Compare that with the hidden costs of cash — trips to the bank to get change, time spent counting, and the risk of miscounting. Sometimes the "hidden costs" of cash are actually higher than the QRIS MDR.

2. Transaction Speed: It Depends

Many people say QRIS is faster than cash. The reality is it depends on the situation:

  • QRIS is faster when the customer is familiar with it, has their e-wallet app open, and internet is stable. Scan, confirm, done — 10-15 seconds
  • Cash is faster when the customer pays with exact change. Receive money, into the drawer, done — 5 seconds
  • QRIS is slower when the customer needs to open their app, find the scan feature, or has a slow connection. Can take 30-45 seconds
  • Cash is slower when the cashier needs to find small change, especially when the change drawer is running low

The takeaway: QRIS isn't automatically faster. But QRIS is more consistent — the time variance is smaller compared to cash, which can be very fast or very slow depending on the amount.

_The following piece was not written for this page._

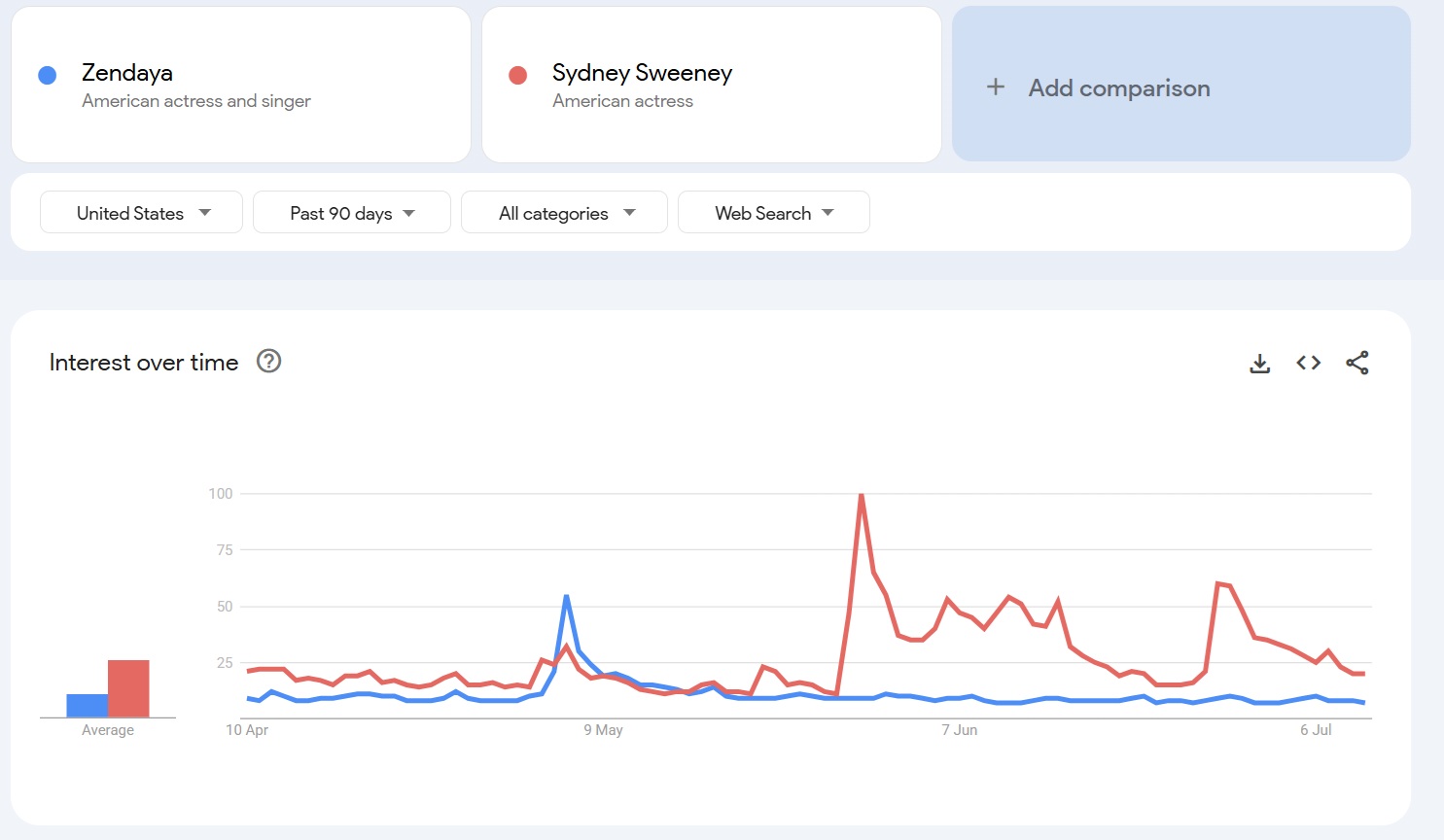Open the United States region dropdown
This screenshot has width=1444, height=840.
(x=141, y=213)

3. Reconciliation: The Part Nobody Talks About

With cash-only, reconciliation is simple: count the cash in the drawer, match it against total sales. Discrepancy? Figure out why.

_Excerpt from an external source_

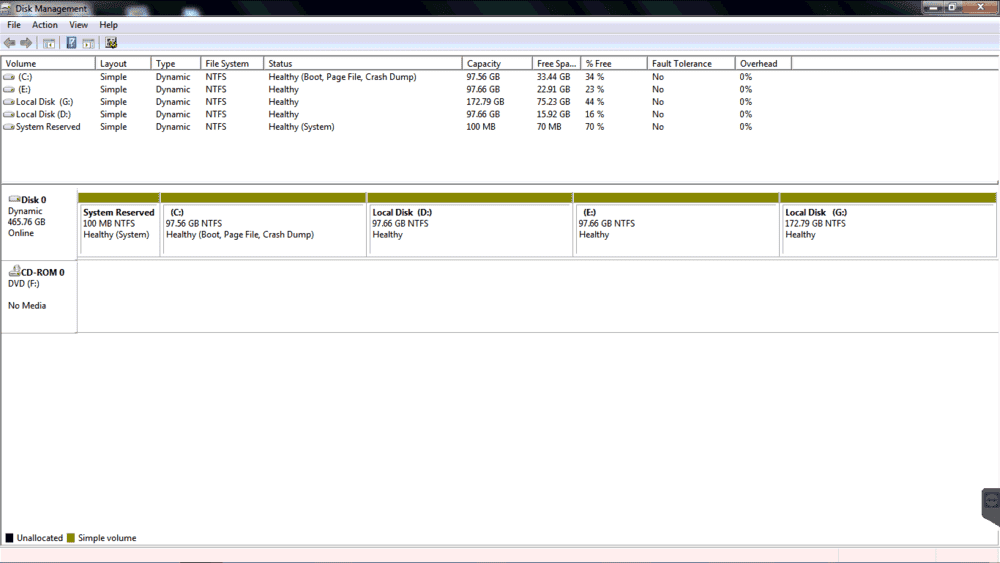The width and height of the screenshot is (1000, 563).
Task: Toggle the Show/Hide Action Pane toolbar icon
Action: coord(88,43)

With QRIS, you have two money streams to reconcile:

  • Cash in the drawer (cash transactions)
  • Balance in the QRIS provider dashboard (digital transactions)

This means your end-of-shift process becomes slightly more complex. You need to confirm that POS total = cash in drawer + QRIS transactions in provider dashboard. If there's a discrepancy, you need to check both places.

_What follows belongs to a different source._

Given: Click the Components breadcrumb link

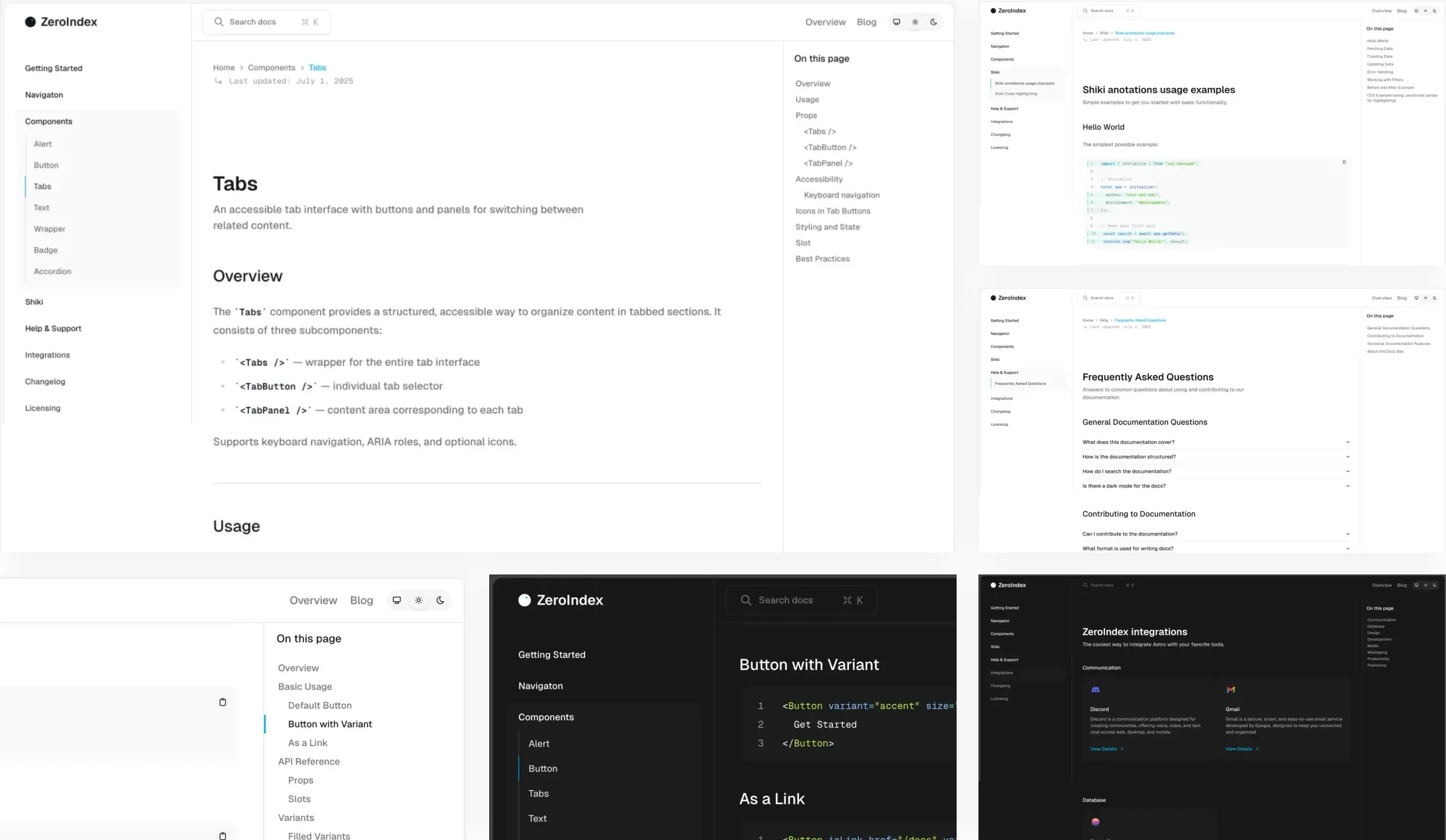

Not a big deal, but it's an operational change that staff needs to be trained on.

4. Cash Flow: Settlement Isn't Instant

One thing that often surprises cafe owners who start accepting QRIS: the money doesn't hit your bank account immediately.

Depending on your provider and bank, settlement can be T+1 (next day) or T+2 (two business days). This means if you accept QRIS on Friday evening, the money might not arrive until Monday or Tuesday.

For cafes with tight cash flow that need today's money to buy tomorrow's supplies, this can be a problem. The solution: never go 100% QRIS. Always accept cash too, so you have physical money available for daily needs.

5. Customers Who Would Have Walked Away

This is the upside that's hard to measure but very real: there are customers who won't buy if they can't pay with QRIS. Especially younger customers who genuinely don't carry cash, or office workers who are used to going cashless.

You'll never know how many sales you're losing by not accepting QRIS — because the customers who leave don't say anything. They just... leave.

On the flip side, if your customers mostly carry cash (for example, a food stall in a traditional market), adding QRIS probably won't significantly change your revenue.

Practical Recommendations

Based on what we've seen from small cafes across Indonesia:

  • If you're in an urban area / near a university / in a business district: accept QRIS. Customers in this segment expect digital payment, and you're losing sales by not offering it
  • If you're in a traditional area / market: cash-only is still fine for now. But watch whether customers are starting to ask more often — that's a signal that the tipping point is near
  • Regardless of your situation: never drop cash. QRIS is an addition, not a replacement. Even in the most modern cafes in Jakarta, cash is still a significant portion of transactions

The Bottom Line

Cash-only vs accepting QRIS isn't about which is better — it's about what fits your cafe's situation right now. Both have real trade-offs.

The important thing: if you decide to accept QRIS, understand that it's not just "stick a QR code on the counter." There are operational changes to anticipate — reconciliation, settlement timing, and staff training. Small changes, but they need preparation.